**Instructions to follow**.
Copy each line below in which the string "computer" occurs.

**Provided data**.
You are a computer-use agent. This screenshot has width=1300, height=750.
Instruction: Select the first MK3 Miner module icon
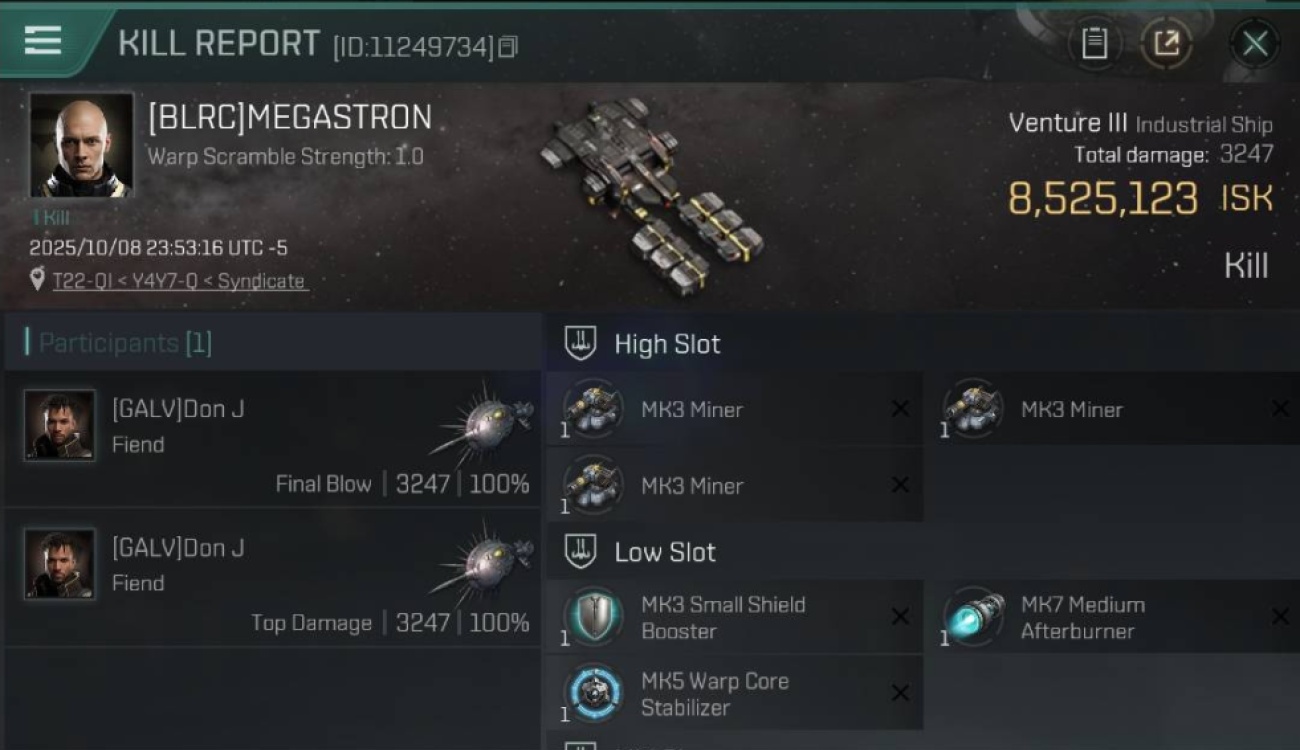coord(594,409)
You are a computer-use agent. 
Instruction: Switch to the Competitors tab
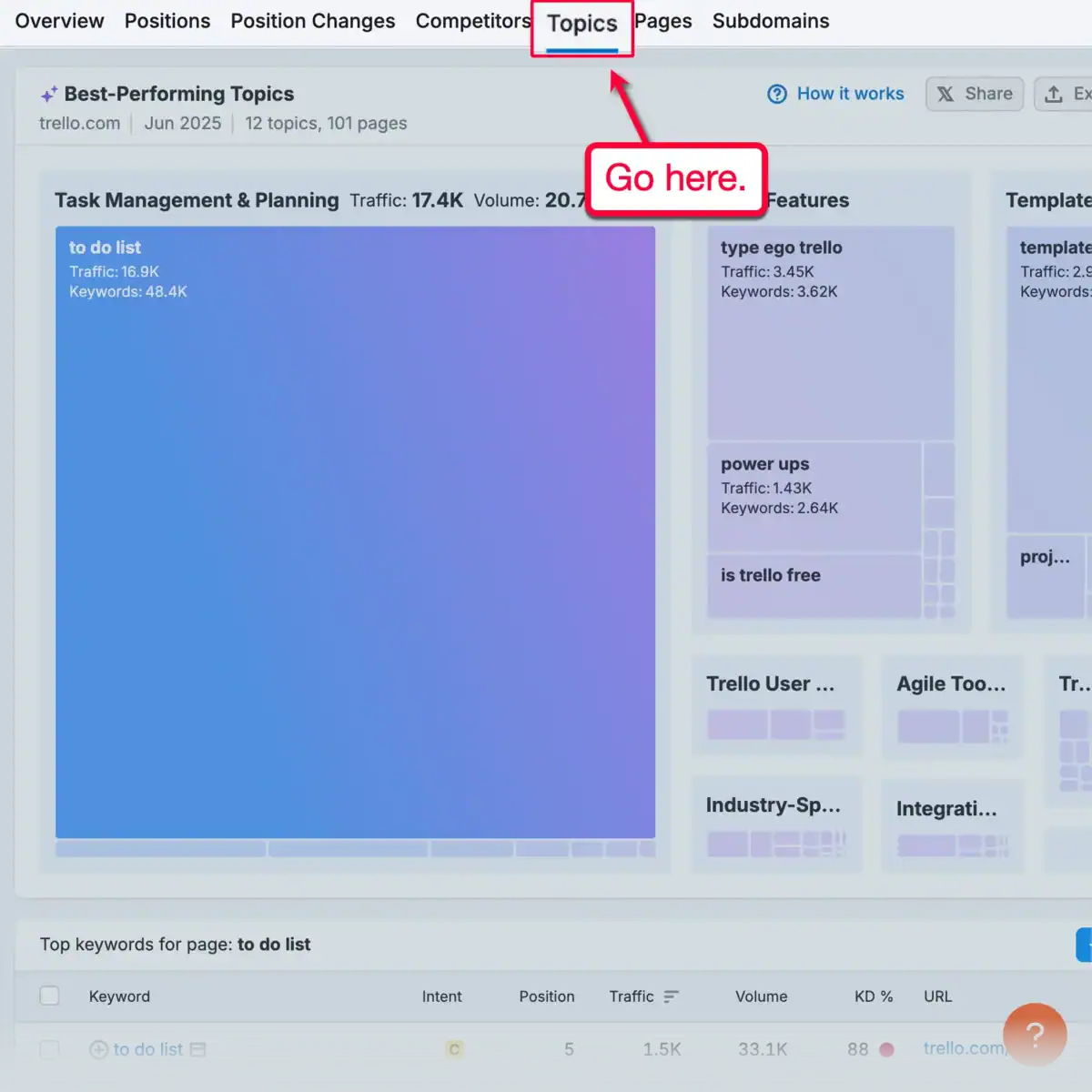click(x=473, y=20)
==
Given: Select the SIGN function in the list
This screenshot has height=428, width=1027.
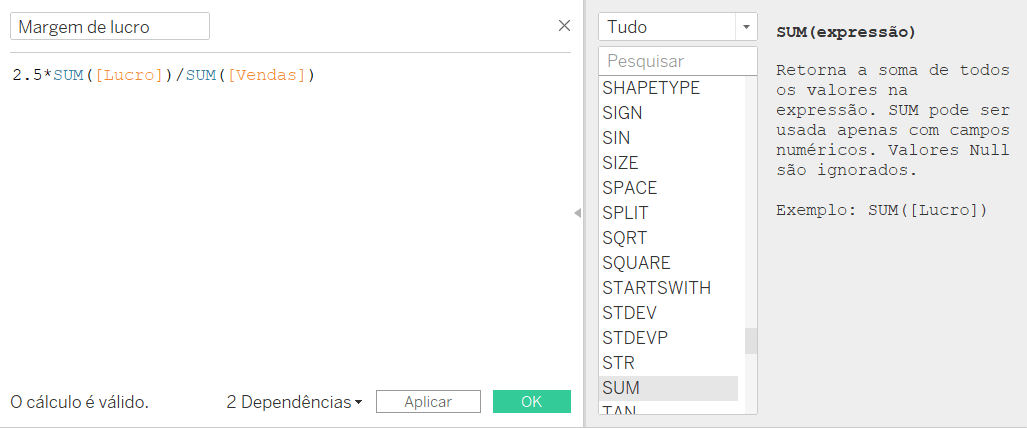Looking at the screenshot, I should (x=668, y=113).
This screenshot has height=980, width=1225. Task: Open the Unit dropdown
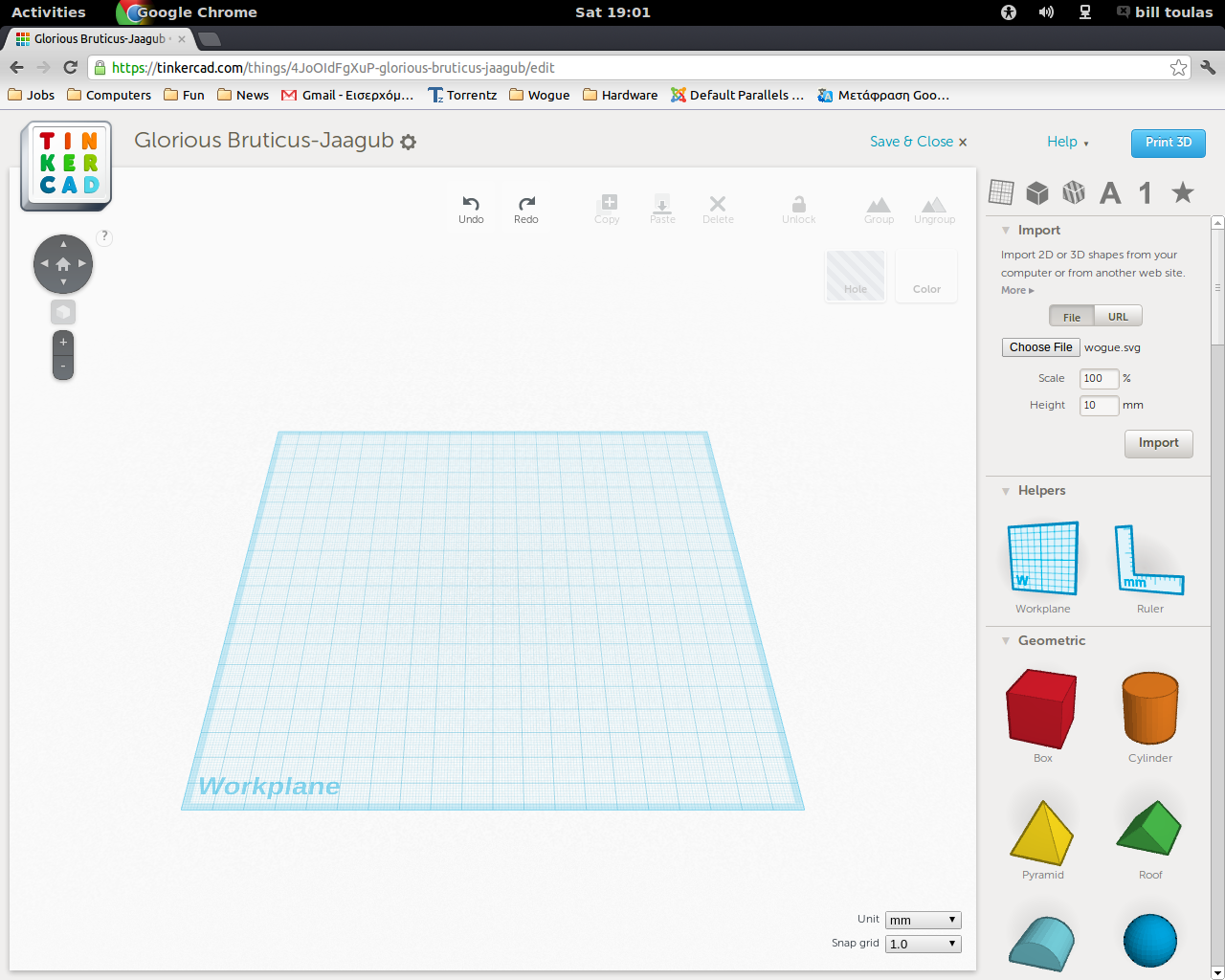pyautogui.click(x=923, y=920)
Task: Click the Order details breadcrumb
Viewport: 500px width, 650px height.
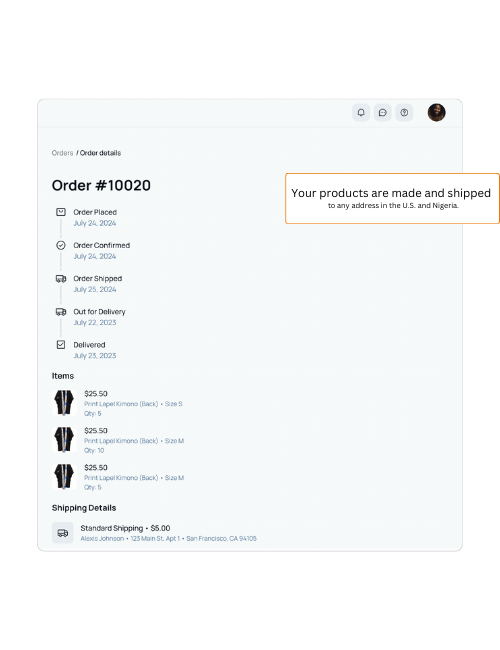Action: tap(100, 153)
==
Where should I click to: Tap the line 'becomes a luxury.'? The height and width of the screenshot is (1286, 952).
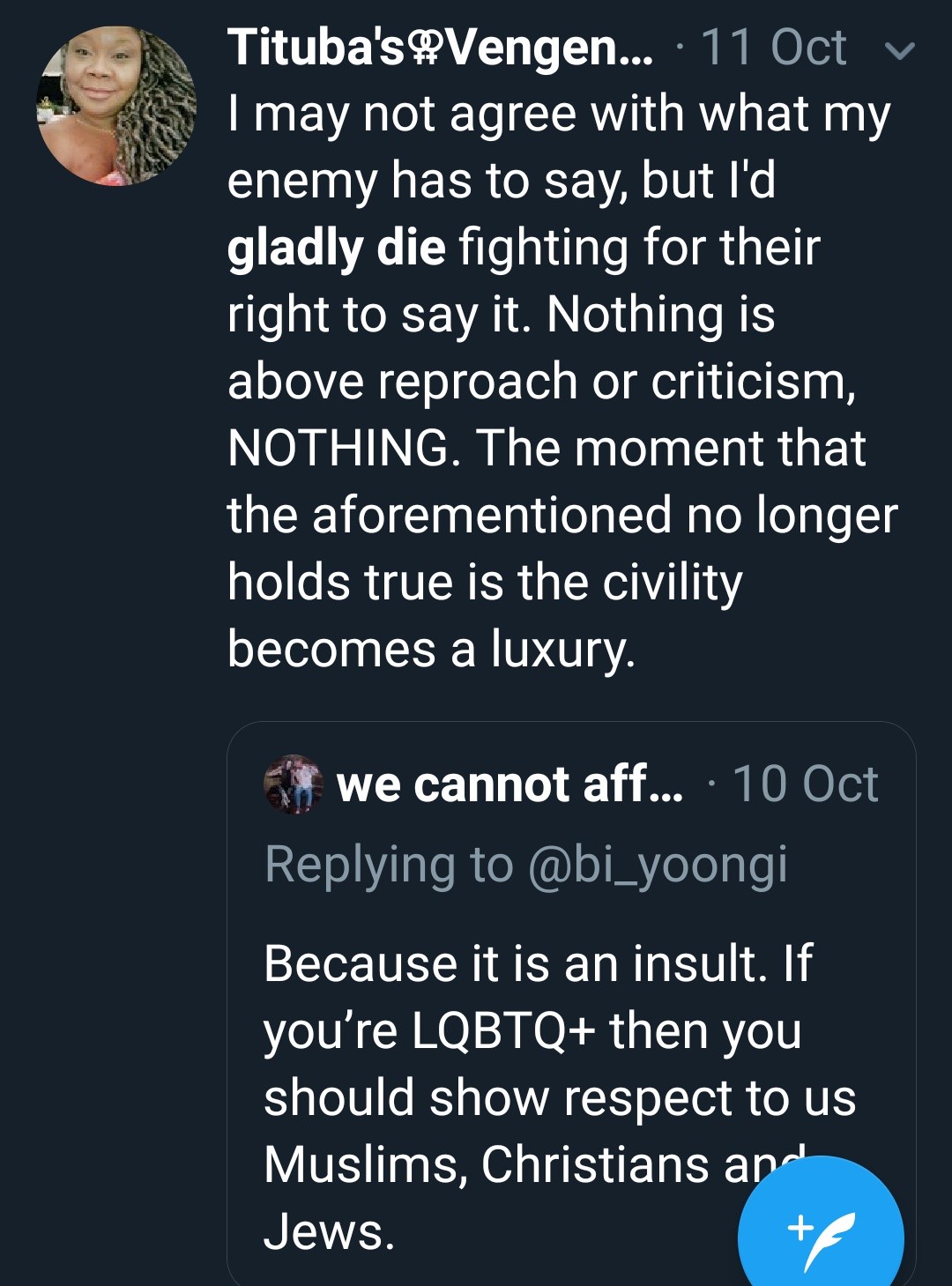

**Task solution**.
You are a computer-use agent. This screenshot has width=1300, height=750.
You are a computer-use agent. 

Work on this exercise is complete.